Creating strategic alliances to combat crime
A task force is an important weapon in the law enforcement arsenal — one key to a successful task force is writing a well-crafted Memorandum of Understanding
Task forces are a powerful crime-fighting tool, maximizing the resources of local, state, and federal law enforcement as well as the prosecutive efforts of the District Attorney’s office and the United States Attorney’s Office. There are tremendous benefits in formulating and participating in a task force, but like in any relationship, good communication is a key component of success.
The benefits of a task force include the ability to select the most advantageous federal or state laws under which to pursue prosecution. For example, the federal system has the Racketeering Influenced and Corrupt Organizations (RICO) act, which results in lengthy minimum sentences and asset forfeitures. With a task force, it can be determined which venue is most likely to result in a substantial sentence.

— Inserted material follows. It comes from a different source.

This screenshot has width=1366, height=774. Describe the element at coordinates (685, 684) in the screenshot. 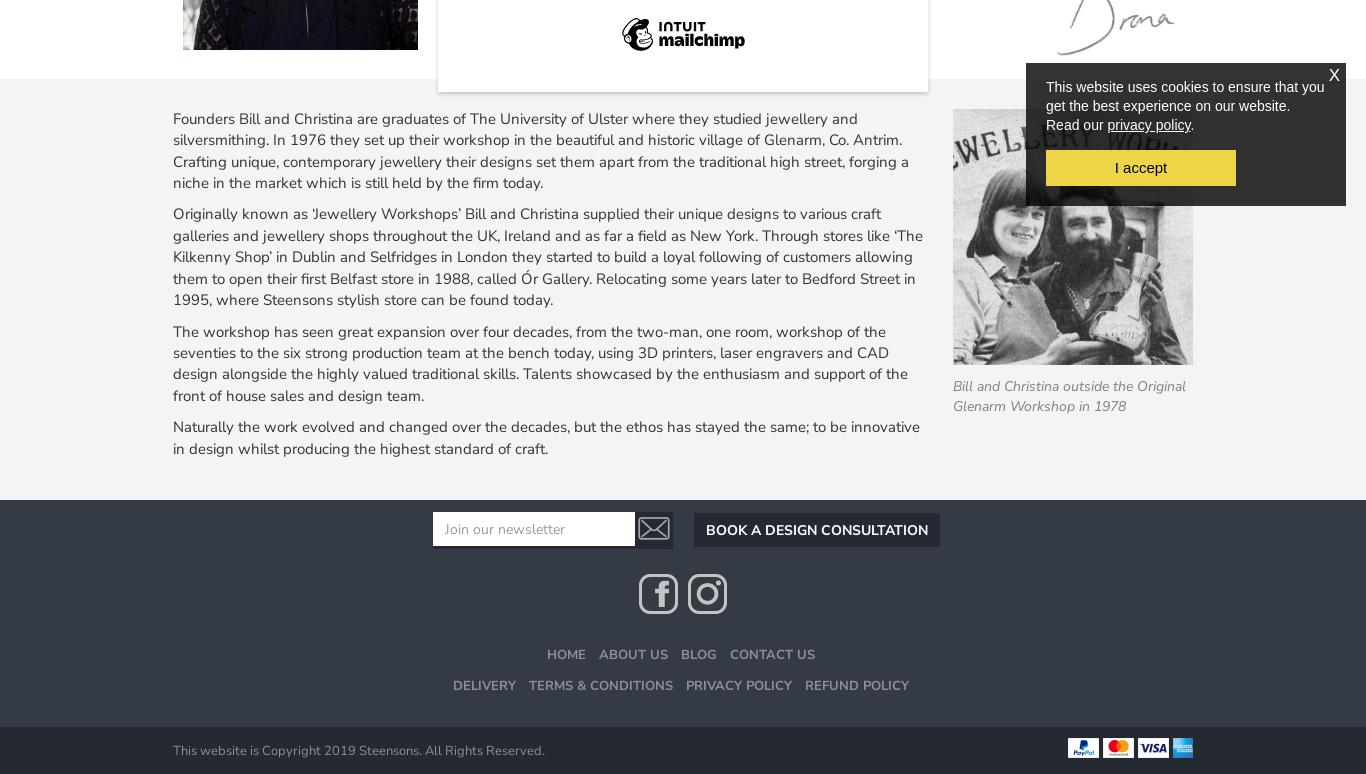

I see `'Privacy Policy'` at that location.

As we know, there are investigative techniques specific to local, state, and federal law enforcement officers. Task force members can select those investigative techniques which are likely to produce the best results. For example, state and local officers can conduct traffic stops to obtain additional information on a subject, or a uniformed officer can purport to be investigating a traffic accident. Federal agents have the use of a Federal Grand Jury and are able to obtain information from a Federal Grand Jury subpoena, rather than having to obtain a full-fledged state search warrant. If a search warrant is required, a state search warrant can typically be obtained more quickly than a federal warrant. Also, it usually takes much less time to obtain approval for a state pen register than does a federal pen register.
Federal agents have more leeway to detain subjects. Federal grants and funding can benefit officers in providing the money for training, equipment, etc. Local partners are likely to benefit in the receipt of vehicles, cell phones, overtime, and federal asset forfeiture statues.
The potential negative impact of a task force includes the inevitable learning curve as federal officers learn state laws and procedures and local officers learn the federal system and paperwork. Considerable cross-training is required. This could become a benefit as the officers and agents learn additional tools and venues to assist with investigations. There will likely be differences in tactical procedures and techniques. Federal agencies will likely require a Security Clearance at least at the Secret level prior to permitting task force member’s unescorted access to office space. Security clearances can take months to obtain.
Prior to creating a task force, it is imperative that a Memorandum of Understanding (MOU) is drafted and approved by all participating agencies. The MOU should contain a mission statement, as well as information about the purpose, composition, duration, operation and other important components. Here we examine some of the ingredients to include in your MOU. What would you include? Add your comments and ideas below.
Composition and Supervision
It is imperative that the team include strong representation from the local United States Attorney’s Office and District Attorney’s Office to ensure all applicable laws and guidelines are followed in the preparation of cases. Active involvement from our legal partners from the outset optimizes prosecutive results.
Supervision of the task force must be determined. An individual serving in a team leader capacity should have the authority to initiate investigations, assign cases, and handle day-to-day supervisory responsibilities. Typically, each agency maintains overall responsibility and performance evaluations of its personnel.